Write the records out again, keeping each line exactly as it is.
--- START ---
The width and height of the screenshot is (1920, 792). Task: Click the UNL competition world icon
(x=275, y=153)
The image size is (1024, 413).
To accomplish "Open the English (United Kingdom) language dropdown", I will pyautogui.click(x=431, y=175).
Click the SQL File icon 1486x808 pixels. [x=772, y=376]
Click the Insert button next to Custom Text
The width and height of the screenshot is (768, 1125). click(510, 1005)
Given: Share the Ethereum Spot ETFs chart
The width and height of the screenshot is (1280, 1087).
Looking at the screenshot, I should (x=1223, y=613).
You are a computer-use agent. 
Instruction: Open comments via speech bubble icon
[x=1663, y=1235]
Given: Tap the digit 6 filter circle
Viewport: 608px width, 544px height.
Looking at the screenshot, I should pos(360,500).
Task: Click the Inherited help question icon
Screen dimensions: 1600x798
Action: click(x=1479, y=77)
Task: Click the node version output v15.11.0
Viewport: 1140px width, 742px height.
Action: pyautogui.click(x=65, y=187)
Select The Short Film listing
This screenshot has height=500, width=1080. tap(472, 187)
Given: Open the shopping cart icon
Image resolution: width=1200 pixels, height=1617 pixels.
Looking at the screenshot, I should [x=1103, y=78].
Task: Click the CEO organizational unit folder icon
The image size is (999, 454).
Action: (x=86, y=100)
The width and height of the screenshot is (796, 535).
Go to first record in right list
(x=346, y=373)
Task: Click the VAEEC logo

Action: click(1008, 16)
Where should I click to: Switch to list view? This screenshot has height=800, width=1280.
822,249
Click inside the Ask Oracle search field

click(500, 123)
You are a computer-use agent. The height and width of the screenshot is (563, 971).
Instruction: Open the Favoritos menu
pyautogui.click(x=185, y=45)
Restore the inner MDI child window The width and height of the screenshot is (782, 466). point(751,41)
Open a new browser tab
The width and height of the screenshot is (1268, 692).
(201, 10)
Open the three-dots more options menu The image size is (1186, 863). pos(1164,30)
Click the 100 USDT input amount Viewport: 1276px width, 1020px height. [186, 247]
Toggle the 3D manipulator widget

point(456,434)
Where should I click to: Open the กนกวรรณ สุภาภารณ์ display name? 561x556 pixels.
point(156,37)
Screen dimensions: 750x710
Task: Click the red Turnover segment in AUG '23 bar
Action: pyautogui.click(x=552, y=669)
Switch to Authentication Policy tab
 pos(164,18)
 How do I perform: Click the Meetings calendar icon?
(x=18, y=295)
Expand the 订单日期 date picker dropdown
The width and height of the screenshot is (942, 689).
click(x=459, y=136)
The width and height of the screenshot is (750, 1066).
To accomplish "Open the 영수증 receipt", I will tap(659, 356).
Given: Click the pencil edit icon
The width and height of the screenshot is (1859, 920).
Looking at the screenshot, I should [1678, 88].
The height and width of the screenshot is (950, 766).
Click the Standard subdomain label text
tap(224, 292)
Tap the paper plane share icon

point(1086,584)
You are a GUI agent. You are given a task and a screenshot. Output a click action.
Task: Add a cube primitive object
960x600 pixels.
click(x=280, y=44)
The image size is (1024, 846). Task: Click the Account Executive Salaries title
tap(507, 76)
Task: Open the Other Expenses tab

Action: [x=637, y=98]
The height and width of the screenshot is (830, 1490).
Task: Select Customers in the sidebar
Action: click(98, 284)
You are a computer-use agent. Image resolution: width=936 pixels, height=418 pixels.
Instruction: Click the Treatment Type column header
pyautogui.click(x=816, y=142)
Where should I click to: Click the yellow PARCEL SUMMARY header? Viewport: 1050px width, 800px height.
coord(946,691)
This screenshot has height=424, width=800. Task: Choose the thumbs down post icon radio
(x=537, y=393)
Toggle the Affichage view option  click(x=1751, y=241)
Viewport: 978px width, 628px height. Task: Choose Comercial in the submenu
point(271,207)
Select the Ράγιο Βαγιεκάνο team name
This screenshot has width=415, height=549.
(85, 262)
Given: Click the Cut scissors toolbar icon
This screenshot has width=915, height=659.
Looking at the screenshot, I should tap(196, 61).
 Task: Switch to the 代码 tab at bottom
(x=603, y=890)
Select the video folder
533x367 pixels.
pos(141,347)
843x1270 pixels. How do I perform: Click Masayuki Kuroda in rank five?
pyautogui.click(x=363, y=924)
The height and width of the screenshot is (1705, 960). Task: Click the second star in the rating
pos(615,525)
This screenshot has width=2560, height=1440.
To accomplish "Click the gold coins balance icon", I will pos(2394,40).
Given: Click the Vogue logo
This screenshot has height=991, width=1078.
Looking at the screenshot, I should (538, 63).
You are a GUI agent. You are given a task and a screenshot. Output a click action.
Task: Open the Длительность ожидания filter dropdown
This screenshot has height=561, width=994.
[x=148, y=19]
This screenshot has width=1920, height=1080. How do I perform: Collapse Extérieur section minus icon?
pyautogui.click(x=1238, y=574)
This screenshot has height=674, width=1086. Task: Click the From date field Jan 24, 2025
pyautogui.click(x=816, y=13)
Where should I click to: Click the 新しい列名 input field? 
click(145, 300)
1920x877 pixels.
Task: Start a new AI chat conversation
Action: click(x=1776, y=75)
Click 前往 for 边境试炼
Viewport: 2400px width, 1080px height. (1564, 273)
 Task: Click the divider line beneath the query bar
--- END ---
**Response to the task:**
The width and height of the screenshot is (1920, 792). Task: Click the UNL competition world icon
(x=275, y=153)
The image size is (1024, 413).
To accomplish "Open the English (United Kingdom) language dropdown", I will pyautogui.click(x=431, y=175).
Click the SQL File icon 1486x808 pixels. [x=772, y=376]
Click the Insert button next to Custom Text
The width and height of the screenshot is (768, 1125). click(510, 1005)
Given: Share the Ethereum Spot ETFs chart
The width and height of the screenshot is (1280, 1087).
Looking at the screenshot, I should (x=1223, y=613).
You are a computer-use agent. 
Instruction: Open comments via speech bubble icon
[x=1663, y=1235]
Given: Tap the digit 6 filter circle
Viewport: 608px width, 544px height.
Looking at the screenshot, I should pos(360,500).
Task: Click the Inherited help question icon
Screen dimensions: 1600x798
Action: click(x=1479, y=77)
Task: Click the node version output v15.11.0
Viewport: 1140px width, 742px height.
Action: pyautogui.click(x=65, y=187)
Select The Short Film listing
This screenshot has height=500, width=1080. tap(472, 187)
Given: Open the shopping cart icon
Image resolution: width=1200 pixels, height=1617 pixels.
Looking at the screenshot, I should [x=1103, y=78].
Task: Click the CEO organizational unit folder icon
The image size is (999, 454).
Action: (x=86, y=100)
The width and height of the screenshot is (796, 535).
Go to first record in right list
(x=346, y=373)
Task: Click the VAEEC logo

Action: click(1008, 16)
Where should I click to: Switch to list view? This screenshot has height=800, width=1280.
822,249
Click inside the Ask Oracle search field

click(500, 123)
You are a computer-use agent. The height and width of the screenshot is (563, 971).
Instruction: Open the Favoritos menu
pyautogui.click(x=185, y=45)
Restore the inner MDI child window The width and height of the screenshot is (782, 466). point(751,41)
Open a new browser tab
The width and height of the screenshot is (1268, 692).
(201, 10)
Open the three-dots more options menu The image size is (1186, 863). pos(1164,30)
Click the 100 USDT input amount Viewport: 1276px width, 1020px height. [186, 247]
Toggle the 3D manipulator widget

point(456,434)
Where should I click to: Open the กนกวรรณ สุภาภารณ์ display name? 561x556 pixels.
point(156,37)
Screen dimensions: 750x710
Task: Click the red Turnover segment in AUG '23 bar
Action: pyautogui.click(x=552, y=669)
Switch to Authentication Policy tab
 pos(164,18)
 How do I perform: Click the Meetings calendar icon?
(x=18, y=295)
Expand the 订单日期 date picker dropdown
The width and height of the screenshot is (942, 689).
click(x=459, y=136)
The width and height of the screenshot is (750, 1066).
To accomplish "Open the 영수증 receipt", I will tap(659, 356).
Given: Click the pencil edit icon
The width and height of the screenshot is (1859, 920).
Looking at the screenshot, I should [1678, 88].
The height and width of the screenshot is (950, 766).
Click the Standard subdomain label text
tap(224, 292)
Tap the paper plane share icon

point(1086,584)
You are a GUI agent. You are given a task and a screenshot. Output a click action.
Task: Add a cube primitive object
960x600 pixels.
click(x=280, y=44)
The image size is (1024, 846). Task: Click the Account Executive Salaries title
tap(507, 76)
Task: Open the Other Expenses tab

Action: [x=637, y=98]
The height and width of the screenshot is (830, 1490).
Task: Select Customers in the sidebar
Action: click(98, 284)
You are a computer-use agent. Image resolution: width=936 pixels, height=418 pixels.
Instruction: Click the Treatment Type column header
pyautogui.click(x=816, y=142)
Where should I click to: Click the yellow PARCEL SUMMARY header? Viewport: 1050px width, 800px height.
coord(946,691)
This screenshot has height=424, width=800. Task: Choose the thumbs down post icon radio
(x=537, y=393)
Toggle the Affichage view option  click(x=1751, y=241)
Viewport: 978px width, 628px height. Task: Choose Comercial in the submenu
point(271,207)
Select the Ράγιο Βαγιεκάνο team name
This screenshot has width=415, height=549.
(85, 262)
Given: Click the Cut scissors toolbar icon
This screenshot has width=915, height=659.
Looking at the screenshot, I should tap(196, 61).
 Task: Switch to the 代码 tab at bottom
(x=603, y=890)
Select the video folder
533x367 pixels.
pos(141,347)
843x1270 pixels. How do I perform: Click Masayuki Kuroda in rank five?
pyautogui.click(x=363, y=924)
The height and width of the screenshot is (1705, 960). Task: Click the second star in the rating
pos(615,525)
This screenshot has width=2560, height=1440.
To accomplish "Click the gold coins balance icon", I will pos(2394,40).
Given: Click the Vogue logo
This screenshot has height=991, width=1078.
Looking at the screenshot, I should (538, 63).
You are a GUI agent. You are given a task and a screenshot. Output a click action.
Task: Open the Длительность ожидания filter dropdown
This screenshot has height=561, width=994.
[x=148, y=19]
This screenshot has width=1920, height=1080. How do I perform: Collapse Extérieur section minus icon?
pyautogui.click(x=1238, y=574)
This screenshot has height=674, width=1086. Task: Click the From date field Jan 24, 2025
pyautogui.click(x=816, y=13)
Where should I click to: Click the 新しい列名 input field? 
click(145, 300)
1920x877 pixels.
Task: Start a new AI chat conversation
Action: click(x=1776, y=75)
Click 前往 for 边境试炼
Viewport: 2400px width, 1080px height. (1564, 273)
 Task: Click the divider line beneath the query bar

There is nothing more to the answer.